The current LIPA chair, Howard Steinberg, an appointee of former Governor Pataki with no experience in energy, told Long Island Business News that the scheme to uprate Nine Mile Point II by 15 percent is “a good deal for LIPA and the ratepayers” because nuclear power is “the cleanest, cheapest source of energy around.” The all-appointed LIPA trustees unanimously backed the uprate.
Nine Mile Point II has had a terrible record ever since coming on line in 1987. A section of the NRC’s website, postings of inspections at U.S. nuclear plants, tells of finding “Degraded Service Water Pumps,” “Inadequate Maintenance Practices,” and other problems described as “more than minor” over the past two years.
Even Matthew Cordaro, a former LILCO vice president, warned in Long Island Business News of continued LIPA “nuclear plant ownership,” noting: “There could always be an accident.” Among U.S. nuclear plants, Nine Mile Point II, of which LIPA has kept the 18 percent interest LILCO held, is a prime candidate — and what an accident it could be.
The NRC, in its “Calculation of Reactor Accident Consequences-2” report, also on the web, projects the impacts of a major accident at every nuclear plant in the U.S. For Nine Mile Point II, it estimates tens of thousands of fatalities, injuries and cancer deaths and $134 billion in property damage. Who would be liable? If LIPA insists on continuing with Nine Mile Point II, liability would include LIPA and its customers on Long Island.
LIPA should divest itself of Nine Mile Point and fully embrace its original charter of being about safe, clean renewable energy technologies. These technologies are here. The cover article of the current issue of the Scientific American is devoted to “A Plan for a Sustainable Future. How to Get All Energy from Wind, Water and Solar Power by 2030.” The article is based on a 2009 Stanford University study that determines that the “very best energy options” are “wind, solar, geothermal, tidal and hydroelectric power — all of which are driven by wind, water or sunlight … Nuclear power, coal with carbon capture, and ethanol were all poorer options, as were oil and natural gas.”

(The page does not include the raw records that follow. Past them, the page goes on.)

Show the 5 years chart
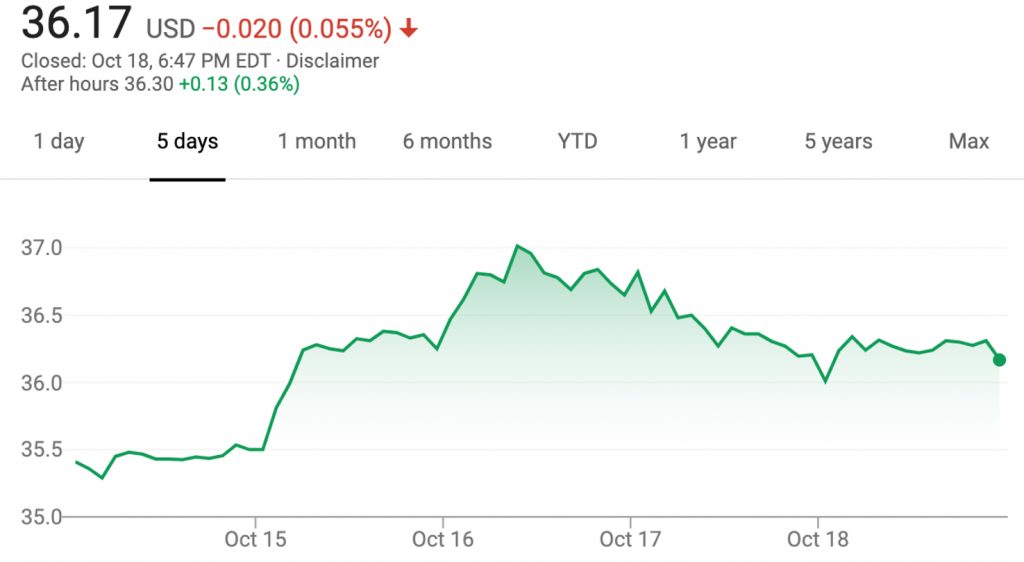The height and width of the screenshot is (562, 1024). click(x=839, y=141)
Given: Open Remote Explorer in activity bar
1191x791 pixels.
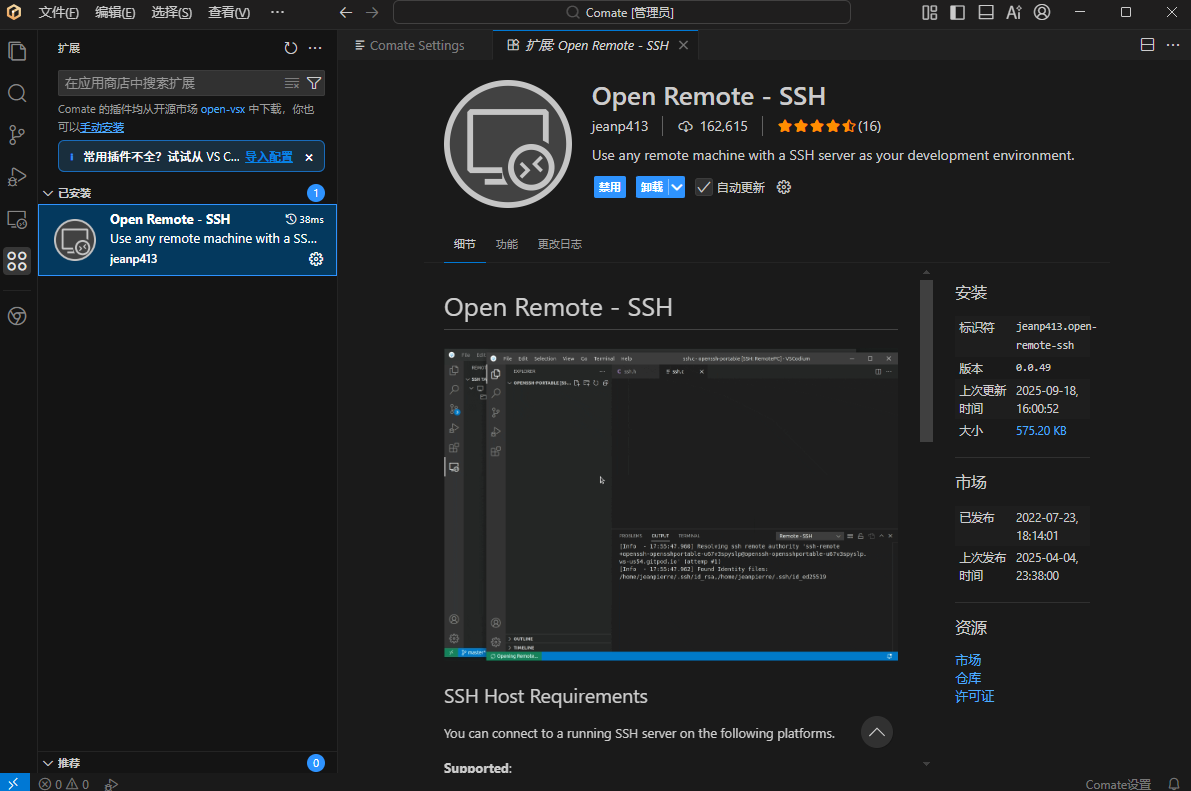Looking at the screenshot, I should pyautogui.click(x=17, y=219).
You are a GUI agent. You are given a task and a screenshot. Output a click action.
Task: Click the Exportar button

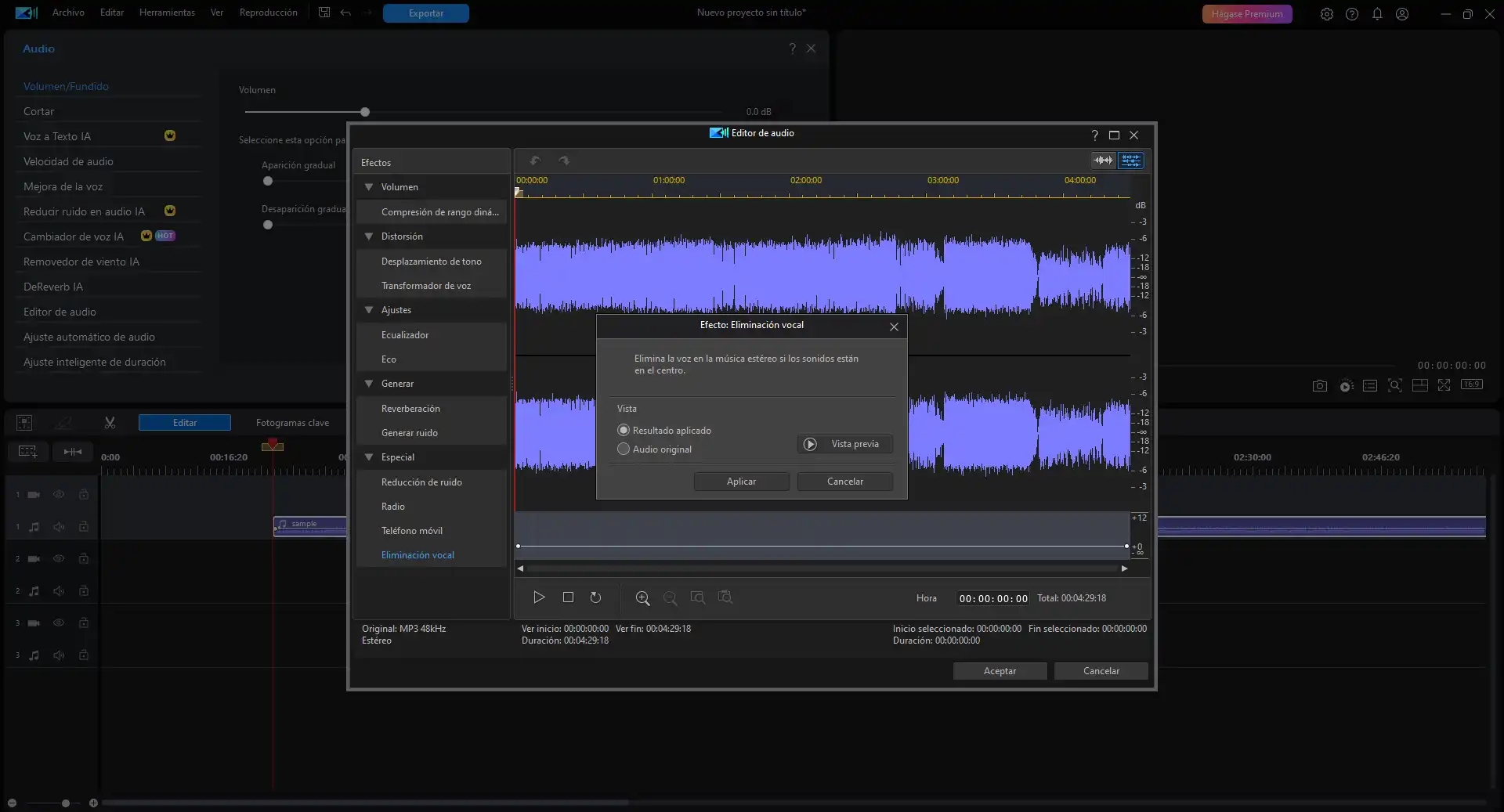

It declares: “A large-scale wind, water and solar energy system can reliably supply the world’s needs, significantly benefiting climate, air quality, water quality, ecology and energy security … The obstacles are primarily political, not technical.”
And LIPA must have an elected board. Mr. Thiele says, “there’s now bipartisan support in the State Legislature for an elected LIPA board”—for which he has long battled. LIPA must strive democratically for safe, clean energy.